As nanopartículas de sílica foram escolhidas mais uma vez por conta da
sua porosidade, que permite uma boa funcionalização de sua superfície
por meio da adição de grupos químicos em seus poros. Depois de
sintetizadas, essas partículas passam por reações necessárias para que
sua superfície seja funcionalizada de acordo com as afinidades químicas
dos vírus. Grupos químicos específicos foram inseridos na superfície das
partículas para que as proteínas virais sejam naturalmente atraídas por
elas.
Após esse processo, os pesquisadores deram início à caracterização das
nanopartículas, realizando medições de tamanho e checando se a
funcionalização estava correta. Para isso, utilizam um arsenal de
técnicas, desde microscopia a análises do potencial zeta – a carga
superficial das partículas. De posse das informações sobre a carga foi
possível correlacioná-la aos dados já conhecidos do envelope viral, a
composição química do que está na superfície do vírus, aumentando as
chances de as nanopartículas serem ancoradas em determinadas regiões
dele.
Também foi utilizada a técnica de espalhamento de raios X a baixos
ângulos (SAXS, na sigla em inglês). Por meio de radiação gerada pelo
acelerador de partículas do Laboratório Nacional de Luz Síncrotron
(LNLS), integrante do CNPEM, os pesquisadores utilizam a técnica para
enxergar e estudar a forma e a organização espacial de objetos em
proporções nanométricas – no caso, as nanopartículas de sílica
funcionalizadas.
“As nanopartículas devidamente funcionalizadas e as partículas virais
passaram, então, por um tempo de incubação para que interagissem umas
com as outras em função das propriedades de superfície de ambas. Quando
existe muita atração, provocada pelos grupos químicos presentes na
superfície das nanopartículas, a preferência do vírus é de se ligar a
elas, não às células”, conta Cardoso.
Após a funcionalização das nanopartículas, os estudos sobre sua carga e
outras propriedades e o período de incubação, os pesquisadores
realizaram os testes in vitro infectando as células HEK 293 com os vírus
HIV e VSV-G preparados para expressar a proteína fluorescente. Por meio
de microscopia de fluorescência foi possível acompanhar a infecção e
também as células que não foram atingidas por ela. Utilizando citometria
de fluxo, tecnologia capaz de analisar simultaneamente diversos
parâmetros de células ou partículas em suspensão, os pesquisadores
puderam contar as células positivas e negativas frente à exposição ao
vírus: as nanopartículas chegaram a reduzir a infecção viral em até 50%,
demonstrando a eficiência da estratégia.
“Esse resultado poderia chegar a 100% se aumentássemos a quantidade de
nanopartículas funcionalizadas no período de incubação, mas os testes
são realizados em uma faixa otimizada de inativação viral, para que
possam ser observados os efeitos nas células atingidas pelos vírus,
realçando as diferenças para fins de comparação”, diz o pesquisador.

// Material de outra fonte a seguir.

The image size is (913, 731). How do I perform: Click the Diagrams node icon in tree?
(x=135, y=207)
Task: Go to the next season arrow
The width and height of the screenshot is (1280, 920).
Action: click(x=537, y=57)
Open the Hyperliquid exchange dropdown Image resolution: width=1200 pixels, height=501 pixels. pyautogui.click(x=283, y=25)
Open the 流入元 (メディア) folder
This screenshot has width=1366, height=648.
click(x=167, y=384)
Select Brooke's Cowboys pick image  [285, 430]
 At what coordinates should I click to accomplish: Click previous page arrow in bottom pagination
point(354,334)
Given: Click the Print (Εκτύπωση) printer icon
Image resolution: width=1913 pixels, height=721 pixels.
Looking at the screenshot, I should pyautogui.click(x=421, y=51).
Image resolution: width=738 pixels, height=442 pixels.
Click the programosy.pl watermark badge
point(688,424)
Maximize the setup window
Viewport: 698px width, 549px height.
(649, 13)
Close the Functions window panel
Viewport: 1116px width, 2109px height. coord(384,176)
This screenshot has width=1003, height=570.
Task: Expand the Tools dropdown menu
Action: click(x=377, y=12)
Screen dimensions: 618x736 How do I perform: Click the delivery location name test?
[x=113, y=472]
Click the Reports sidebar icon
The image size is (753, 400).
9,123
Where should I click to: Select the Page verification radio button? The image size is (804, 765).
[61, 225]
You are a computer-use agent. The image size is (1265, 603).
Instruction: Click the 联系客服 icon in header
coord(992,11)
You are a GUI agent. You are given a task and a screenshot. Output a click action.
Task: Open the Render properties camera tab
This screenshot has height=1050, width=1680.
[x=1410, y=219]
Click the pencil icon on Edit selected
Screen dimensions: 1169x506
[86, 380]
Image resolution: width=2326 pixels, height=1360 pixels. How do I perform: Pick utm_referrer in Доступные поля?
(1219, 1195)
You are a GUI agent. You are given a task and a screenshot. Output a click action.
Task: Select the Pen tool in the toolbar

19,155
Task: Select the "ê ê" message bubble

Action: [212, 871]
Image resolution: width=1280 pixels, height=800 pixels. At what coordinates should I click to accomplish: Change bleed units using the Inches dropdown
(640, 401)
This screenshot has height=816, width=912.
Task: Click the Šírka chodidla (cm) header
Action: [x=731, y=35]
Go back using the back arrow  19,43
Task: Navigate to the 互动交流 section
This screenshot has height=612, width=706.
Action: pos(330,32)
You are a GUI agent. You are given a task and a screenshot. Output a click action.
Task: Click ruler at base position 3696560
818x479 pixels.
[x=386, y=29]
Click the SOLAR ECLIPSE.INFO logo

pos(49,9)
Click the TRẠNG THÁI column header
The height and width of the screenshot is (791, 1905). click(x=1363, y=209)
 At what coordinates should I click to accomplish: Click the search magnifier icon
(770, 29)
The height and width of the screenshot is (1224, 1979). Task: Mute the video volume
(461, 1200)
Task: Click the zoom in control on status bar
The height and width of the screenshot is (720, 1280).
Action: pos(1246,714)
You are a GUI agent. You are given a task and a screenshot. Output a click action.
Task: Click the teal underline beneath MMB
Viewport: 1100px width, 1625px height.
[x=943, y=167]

Os testes também permitiram verificar que durante o processo a
morfologia celular foi mantida, sem que as nanopartículas a
influenciassem.
De acordo com Cardoso, a estratégia poderia ser utilizada, por exemplo,
na detecção e eliminação de vírus em bolsas de sangue antes de
transfusões. Para isso, conta o pesquisador, estão sendo estudadas
nanopartículas magnéticas que, uma vez dentro do meio sanguíneo contido
na bolsa, se ligariam aos vírus, inativando-os e sendo posteriormente
separadas do sangue por um ímã, levando consigo as partículas virais. A
afinidade entre os grupos químicos carregados pelas nanopartículas e as
partículas virais também poderia servir ao desenvolvimento de novas
técnicas de detecção do HIV e de outros vírus.
Os resultados da pesquisa foram publicados no periódico científico
Applied Materials & Interfaces. O artigo Viral Inhibition Mechanism
Mediated by Surface-Modified Silica Nanoparticles é assinado por Juliana
Martins de Souza e Silva, Talita Diniz Melo Hanchuk, Murilo Izidoro
Santos, Jörg Kobarg e Marcio Chaim Bajgelman, além de Cardoso, e pode
ser acessado em pubs.acs.org/doi/abs/10.1021/acsami.6b03342.